The histograms display that the rear wheel drive cars have a broader range of electric range, while vice versa for the front wheel drive. The scatterplot shows what I had said before about the strong positive correlation between electric range and battery capacity and AWD has bigger battery capacities on average. The boxplots show that AWD have the highest total power on average, while the front wheel drive cars have the lowest total power on average.

## Part 2.3: Future Considerations (25 points)

1) Explicitly calculate the variance of all the numeric features in the raw `df_ev` data set, as well as the covariance matrix. 

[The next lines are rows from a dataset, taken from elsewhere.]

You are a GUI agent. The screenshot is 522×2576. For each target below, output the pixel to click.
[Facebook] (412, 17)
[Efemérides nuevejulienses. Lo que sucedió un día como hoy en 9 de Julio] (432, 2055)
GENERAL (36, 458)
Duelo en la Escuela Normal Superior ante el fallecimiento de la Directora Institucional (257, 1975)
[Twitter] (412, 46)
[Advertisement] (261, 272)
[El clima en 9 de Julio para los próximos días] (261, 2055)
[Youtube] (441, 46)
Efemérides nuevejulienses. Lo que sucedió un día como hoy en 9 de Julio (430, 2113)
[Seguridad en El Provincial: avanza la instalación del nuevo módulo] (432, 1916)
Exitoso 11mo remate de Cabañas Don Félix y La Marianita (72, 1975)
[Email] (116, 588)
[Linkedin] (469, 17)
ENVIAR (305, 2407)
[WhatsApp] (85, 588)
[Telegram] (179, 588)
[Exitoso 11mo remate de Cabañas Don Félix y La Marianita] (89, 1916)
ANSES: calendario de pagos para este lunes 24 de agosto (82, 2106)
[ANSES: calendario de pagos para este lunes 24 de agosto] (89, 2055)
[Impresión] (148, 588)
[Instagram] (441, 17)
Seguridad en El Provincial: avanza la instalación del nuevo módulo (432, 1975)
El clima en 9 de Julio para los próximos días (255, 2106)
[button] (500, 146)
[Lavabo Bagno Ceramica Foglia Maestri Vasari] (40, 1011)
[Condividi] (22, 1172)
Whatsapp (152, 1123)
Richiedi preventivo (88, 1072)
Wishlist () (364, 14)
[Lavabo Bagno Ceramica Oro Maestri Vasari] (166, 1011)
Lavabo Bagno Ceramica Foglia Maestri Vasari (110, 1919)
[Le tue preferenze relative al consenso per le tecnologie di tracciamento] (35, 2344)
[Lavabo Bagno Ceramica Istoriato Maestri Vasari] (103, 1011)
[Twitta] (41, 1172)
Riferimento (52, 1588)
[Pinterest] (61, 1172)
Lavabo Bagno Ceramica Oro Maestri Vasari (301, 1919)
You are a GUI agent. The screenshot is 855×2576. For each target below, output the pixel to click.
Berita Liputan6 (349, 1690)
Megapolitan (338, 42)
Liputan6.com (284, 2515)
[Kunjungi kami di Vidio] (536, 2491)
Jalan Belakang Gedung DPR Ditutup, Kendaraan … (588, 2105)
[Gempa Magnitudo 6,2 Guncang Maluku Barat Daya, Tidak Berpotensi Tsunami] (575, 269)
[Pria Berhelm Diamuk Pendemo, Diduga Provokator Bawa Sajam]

Then, in a few sentences (**in a markdown cell**) discuss in detail:

(a) why some variances are larger than others, 

(b) why the covariances between the different features are not as useful as the correlations you calculated in Part 2.1 (**pick a couple** of example relationships to illustrate the point(s) you make, 

and (c) if the relationships we see between the features based on the correlation matrix from Part 2.1 are necessarily the true relationships between those features. Think about the meme that was shown in the class:

![d](https://miro.medium.com/v2/resize:fit:547/1*2BnD3YAUBGNutkKiG5dKfg.jpeg)

In [None]:
#using numbers only
numeric_columns = df_ev.select_dtypes(include=[np.number]).columns

#variances
variances = df_ev[numeric_columns].var()
print("Variances:\n", variances)

#covariance matrix
cov_matrix = df_ev[numeric_columns].cov()
print("Covariance Matrix:\n", cov_matrix)

a. Some variances are larger than others because of the different units of measurement for throughout the categories, such as length being in millimeters and acceleration being in seconds. Furthermore, electric capacity and total power will also vary heavily because they range from big batteries/motors to small batteries/motors.

b. Covariances are not as useful as the correlations I calculated before because they aren't standardized and the way the categories are measured differ, meaning even though the covariance between two variables such as battery capacity and electric range is going to have a positive correlation, its magnitude would be hard to analyze as the  units of measurement are different.

c. The relationships we see between the features based on the correlation matrix from Part 2.1 aren't always necessarily true because of the simple fact that correlation does not always imply causation. Two completely different and random variables might have a positive correlation, but they might not have anything to do with each other, such as the meme in the picture, which is comparing their sales to shaved heads, which are completely unrelated but still have a strong positive correlation.